Book Club Review: The Subtle Art of Not Giving a F*ck

Book Review The Subtle Art of Not Giving a Fuck Mark Manson

Book Review The Subtle Art of Not Giving a Fuck Mark MansonMark Manson’s quick start guide to cursing…and a better life through better problems.

If you’re interested in reading the book, you’ll be getting a full-on assault of that egregious four-letter word. The barrage slows down after chapter 1, and the book kicks into surprisingly high gear.

All fucks aside, Mark Manson’s little book of wisdom proves why it is a New York Times best seller.

Spoiler: The title is for shock value. The Subtle Art of Not Giving a Fuck is a guidebook for being wiser and more selective about what you choose to care about. Apparently “How to turn your pain into a tool, your trauma into power, and your problems into slightly better problems” wasn’t catchy enough, but it pretty well describes what you’re in for.

This is an off-color, no frills bible for resiliency.

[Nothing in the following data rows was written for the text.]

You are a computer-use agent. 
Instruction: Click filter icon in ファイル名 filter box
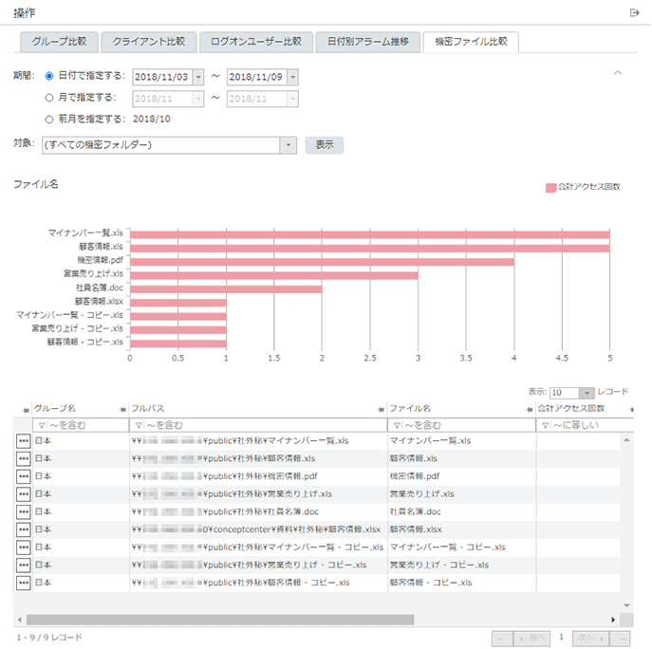point(395,425)
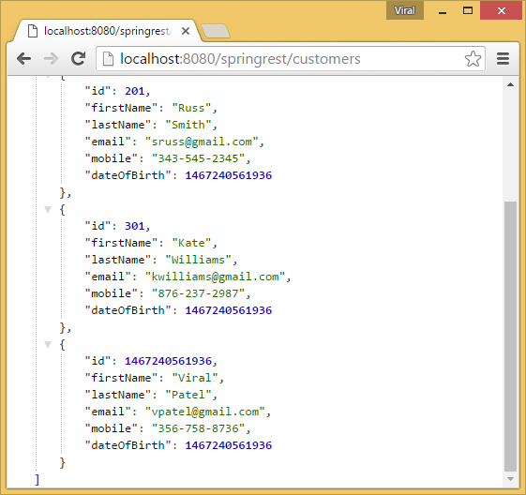This screenshot has width=526, height=495.
Task: Go back using the back arrow
Action: 23,59
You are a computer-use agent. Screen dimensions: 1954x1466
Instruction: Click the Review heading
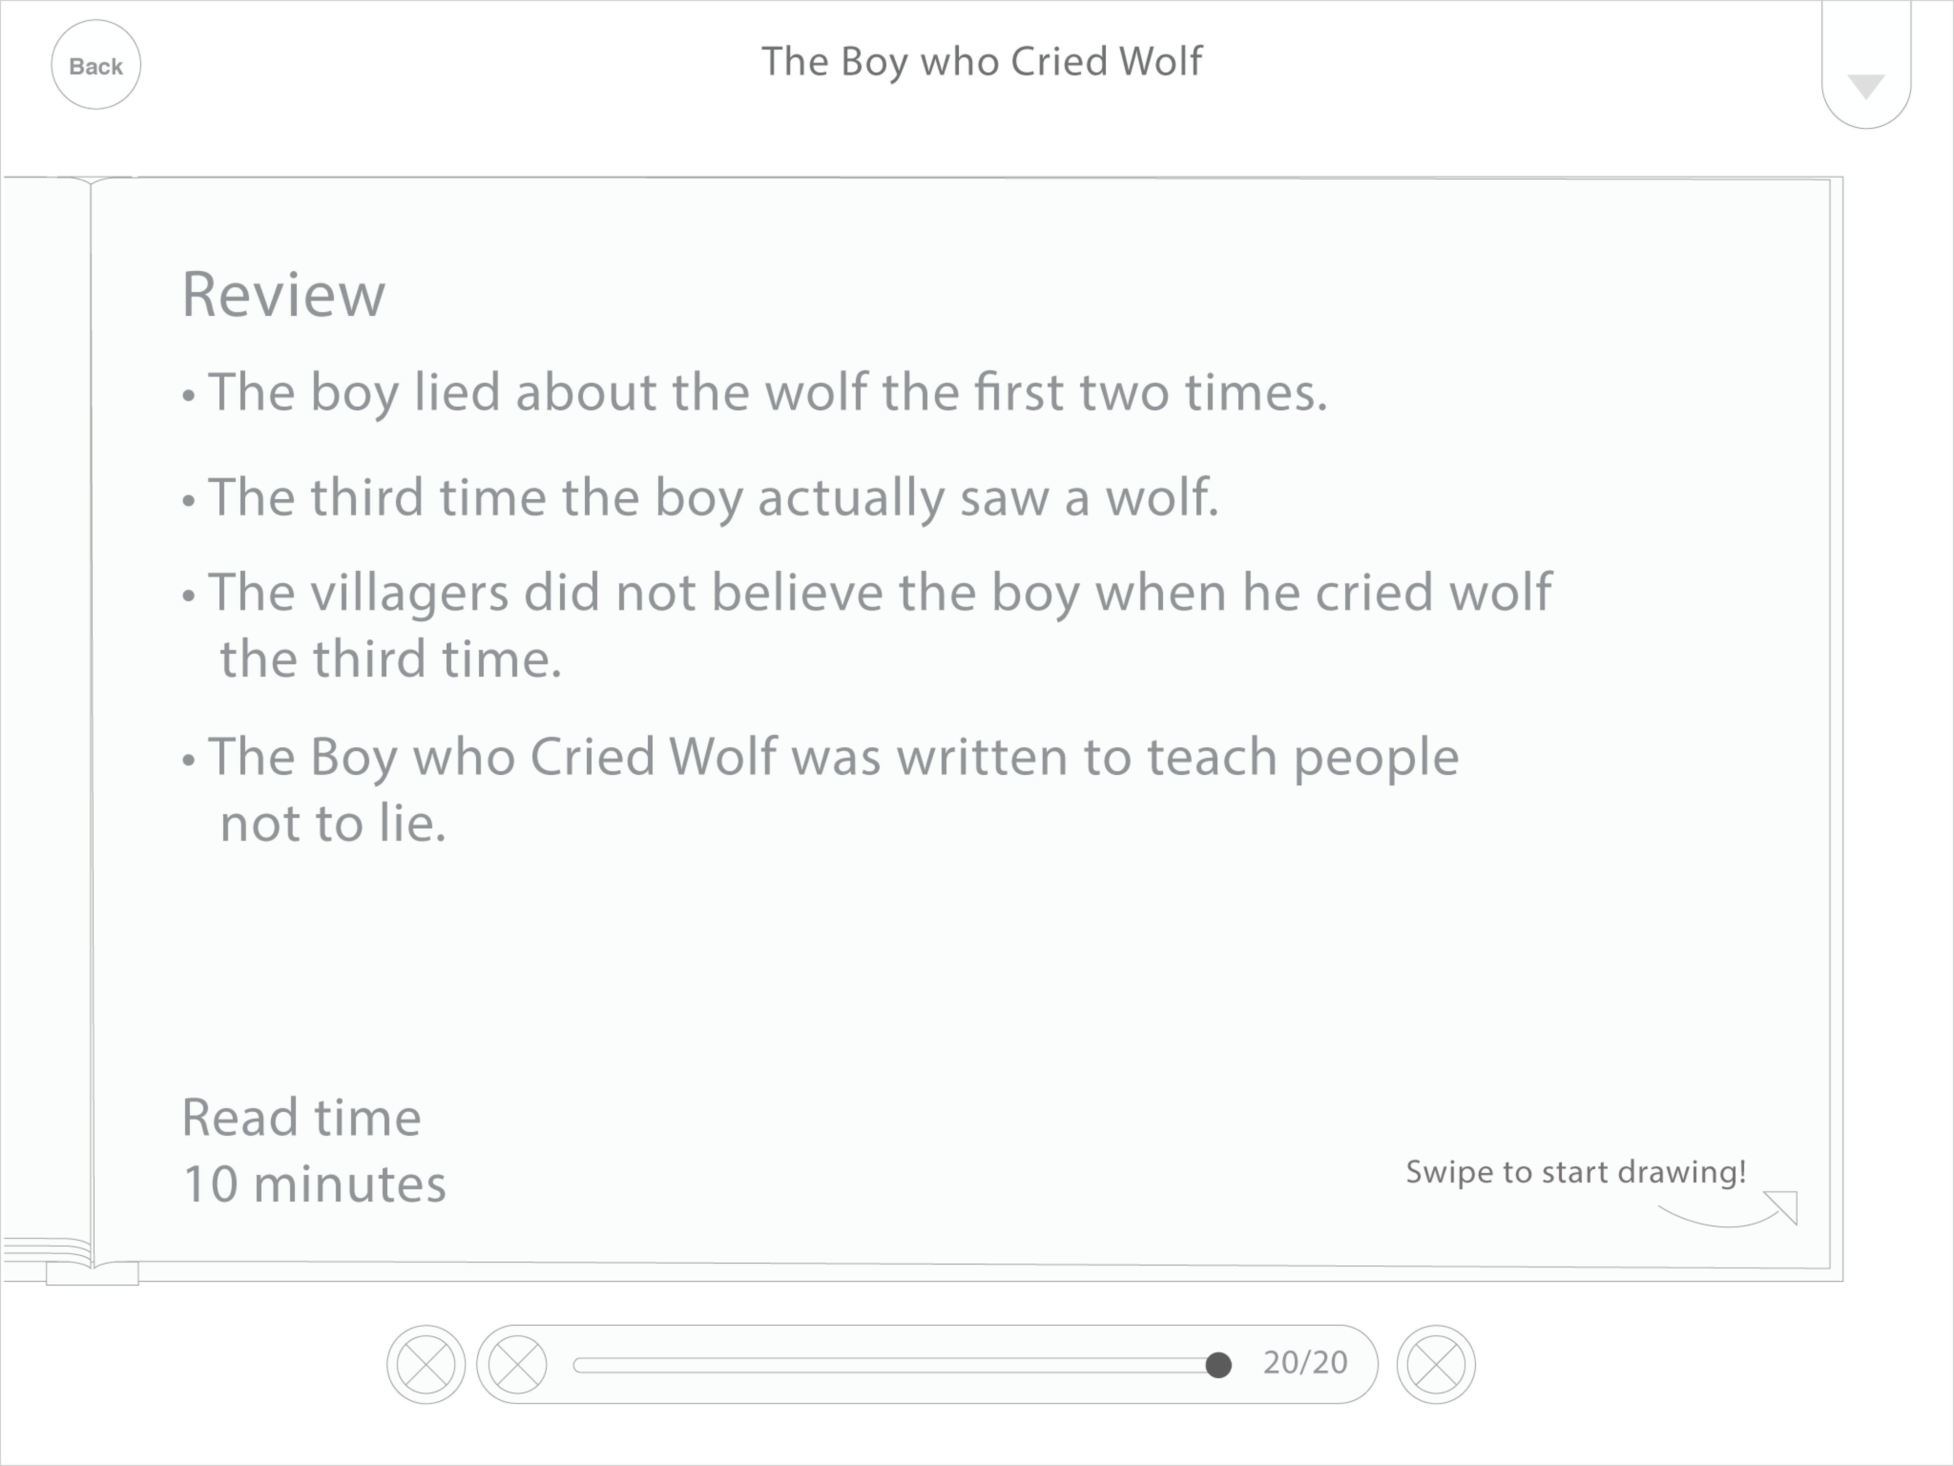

“Just as one must suffer physical pain to build stronger bone and muscle, one must suffer emotional pain to develop greater emotional resilience, a stronger sense of self, increased compassion, and a generally happier life.”

As Manson sums up, “pain is part of the process.” 

It forces us to step back and take stock. When life is cheery, or even just so-so, we tend to bumble along without much intention or purpose.

Sadly, this tends to be what we strive for. Easy weekends. Early retirement. Argument-free relationships. A life without any bumps, challenges, or difficulty.

Who would we be without our pain? What meaning would there be in getting out of bed? What motivation would there be to change, grow, or improve?

“It’s only when we feel intense pain that we’re willing to look at our values and question why they seem to be failing us. We need some sort of existential crisis to take an objective look at how we’ve been deriving meaning in our life, and then consider changing course.”

So, how do we do pain better?

I attempted to boil down a great deal of highlighted gems into a few memorable guidelines:

  1. Stop trying to do more / be more / feel better. Enter the “backwards law”: the more you pursue feeling better all the time, the less satisfied you become. In fact, you may want to take down that vision board: “…if you’re dreaming of something all the time, then you’re reinforcing the same unconscious reality over and over: that you are not that.” What would it feel like to find joy in your current reality?
  2. When the shit hits the fan, look for artistic wall art. This is a mantra of the “rockstar comeback” mindset. Adversity is a prerequisite for happiness. “Everything worthwhile in life is won through surmounting the associated negative experience.” With practice, the undesired simply becomes unexpected, difficulty becomes opportunity, and a really bad day can become the day that changed your life.
  3. Take responsibility for your problems, especially those gifted to you by others. Often the only difference between a problem being painful or being powerful is a sense that we chose it, and that we are responsible for it…With great responsibility comes great power.” Out of victim state and into action. Self-control is the only control we actually have, and therein lies the source of all our power.
  4. Be particular. A friend recently upgraded the minimalism concept for me – it’s not about having or doing less, it’s about being intentional. Intentionalism. Manson highlights this in chapter 8: “Freedom grants the opportunity for greater meaning, but by itself there is nothing necessarily meaningful about it. Ultimately, the only way to achieve meaning and a sense of importance in one’s life is through a rejection of alternatives, a narrowing of freedom…

If we had to pick just one takeaway? A quote aptly placed at the end: 

“We’re all going to die, all of us. What a circus! That alone should make us love each other, but it doesn’t. We are terrorized and flattened by life’s trivialities; we are eaten up by nothing.” – Charles Bukowski

Don’t get eaten up by nothing. “See: it’s a never-ending upward spiral. And if you think at any point you’re allowed to stop climbing, I’m afraid you’re missing the point. Because the joy is in the climb itself.”